Development of reverse transcription loop-mediated isothermal amplification-based assay for rapid and specific detection of human fungal pathogen, Candida auris

Abstract

Background and purpose: Due to the ability of Candida auris, a multidrug-resistant human fungal pathogen, to colonize the skin and hospital surfaces, it is pertinent to control its nosocomial outbreaks through rapid diagnosis. Delayed and improper diagnosis of C. auris due to misidentification becomes a major hurdle in the prevention of employment of efficient therapeutics leading to the development of drug resistance. The culture-based methods are slow and less sensitive while PCR-based methods are costly. Loop-mediated amplification (LAMP) is a feasible alternative, but it fails to differentiate between live and dead cells. Therefore, this study aimed to evaluate the diagnostic efficiency of the reverse transcription (RT) LAMP approach and compare it with that of the LAMP assay for the detection of C. auris.

Materials and methods: RT-LAMP method was developed for the detection of C. auris and its clinical isolates. The limit of detection (LOD), sensitivity, and specificity were evaluated for the developed method using culture RNA. The RT-LAMP reaction for C. auris detection was standardized using the primers of a specific 869-bp DNA segment (accession no. XM_018317007), encoding a pyruvate: ferredoxin oxidoreductase domain, from the genome of C. auris.

Results: The LOD for the RT-LAMP method was 1ag contrary to 10fg for LAMP method using DNA. Specificity was 100% as determined using a gram-negative bacteria and several other Candida species.

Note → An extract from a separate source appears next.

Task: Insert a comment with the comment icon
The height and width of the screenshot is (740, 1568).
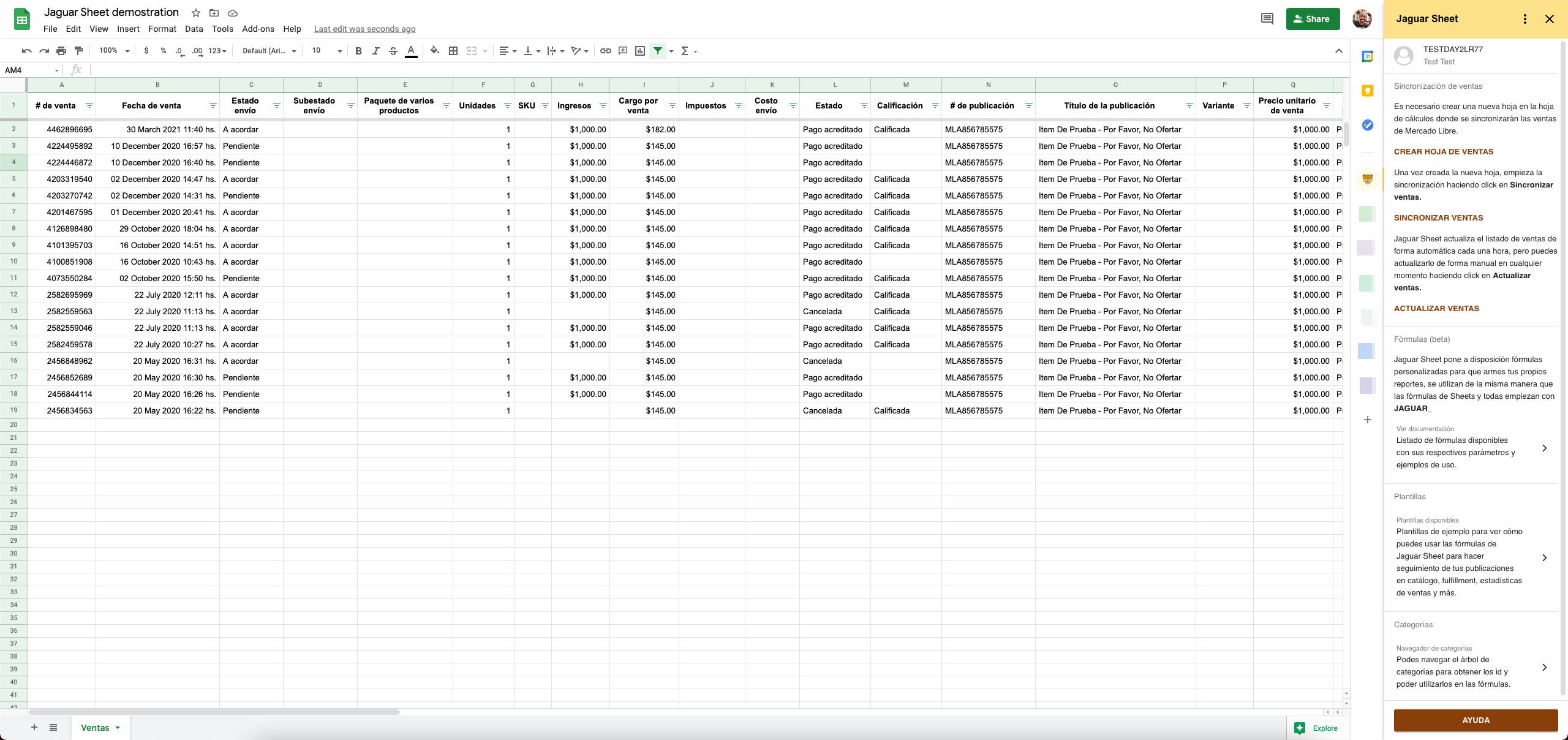Action: pos(624,51)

The RT-LAMP method was intraspecific and displayed no cross reaction even with closely related Candida species. The RT-LAMP method was validated on 10 clinical isolates of C. auris and showed 100% concordance with a culture-based method.

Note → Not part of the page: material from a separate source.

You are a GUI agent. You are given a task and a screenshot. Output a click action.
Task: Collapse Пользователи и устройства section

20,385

Conclusion: The RT-LAMP-based method in the present study offered a proof of concept that warrants clinical validation on a large number of samples. Therefore, its diagnostic potential for the rapid, sensitive, and specific detection of C. auris could be further exploited in resource-limited regions.

Keywords: Loop-mediated isothermal amplification; RT-LAMP; Sensitivity; Specificity; Candida auris.

Figure 1

Optimization reverse transcription loop-mediated amplification (RT-LAMP) (a) RT-LAMP reaction with Candida auris RNA and negative template control visualized by color change from pink to yellow after 40 min at 65 ℃. (b) Agarose gel image of the amplified product obtained from LAMP reaction.

Figure 2

Limit of detection of reverse transcription loop-mediated amplification (RT-LAMP) reaction (a) RT-LAMP reaction in tubes 1-14 with RNA concentrations: Lane 1)1000 ng, 2)100 ng, 3)10 ng, 4)1ng, 5)100 pg, 6)10 pg, 7)1 pg (left panel) 8)1000 fg, 9)100 fg, 10)10 fg, 11)1 fg, 12)100 ag, 13)10 ag, 14)1 ag (right panel), visualised by color change from pink to yellow after 40 min at 65 ℃. (b) Agarose gel images of amplified products obtained from RT-LAMP reactions.

Figure 3

Lane 1)1000 pg, 2)100 pg, 3)10 pg, 4)1pg, 5)100 fg, 6)10 fg, (left panel), 7)10 fg, 8)1 fg, 9)100 ag, 10)10 ag, 11) 1 ag (right panel), visualized by colour change from pink to yellow after 40 minutes at 65℃. (b) Agarose gel images of amplified products obtained from LAMP reactions.

Figure 4

Interspecies specificity of reverse transcription loop-mediated amplification (RT-LAMP) reaction (a) RT-LAMP reaction of culture RNA extracted from Lane 1) C. auris, 2) C. albicans, 3) Mycobacterium smegmatis and 4) E coli, visualized by color change from pink to yellow after 40 minutes at 65℃. (b) Agarose gel image of the amplified product obtained from RT-LAMP reaction.

Figure 5

Intraspecies specificity reverse transcription loop-mediated amplification (RT-LAMP) reaction (a) RT-LAMP reaction of culture RNA extracted from lane 1) Candida auris, 2) Candida albicans, 3) Candida glabrata, 4) Candida tropicalis, 5) Candida parapsilosis, and 6) Candida krusei., visualized by color change from pink to yellow after 40 min at 65 °C. (b) Agarose gel image of the amplified product obtained from RT-LAMP reaction.

Figure 6

Clinical validation of reverse transcription loop-mediated amplification (RT-LAMP) for Candida auris (a) RT-LAMP reaction of culture RNA extracted from clinical isolates of C. auris in lanes 1) 1622, 2) 218834, 3) 1251, 4) C22/6089, 5) 37229, 6) 202916, 7) 202982, 8) P1188, 9) C-33, 10) C-34, 11) CBS10913T, and 12) NTC. (b) Agarose gel image of the amplified product obtained from RT-LAMP reaction.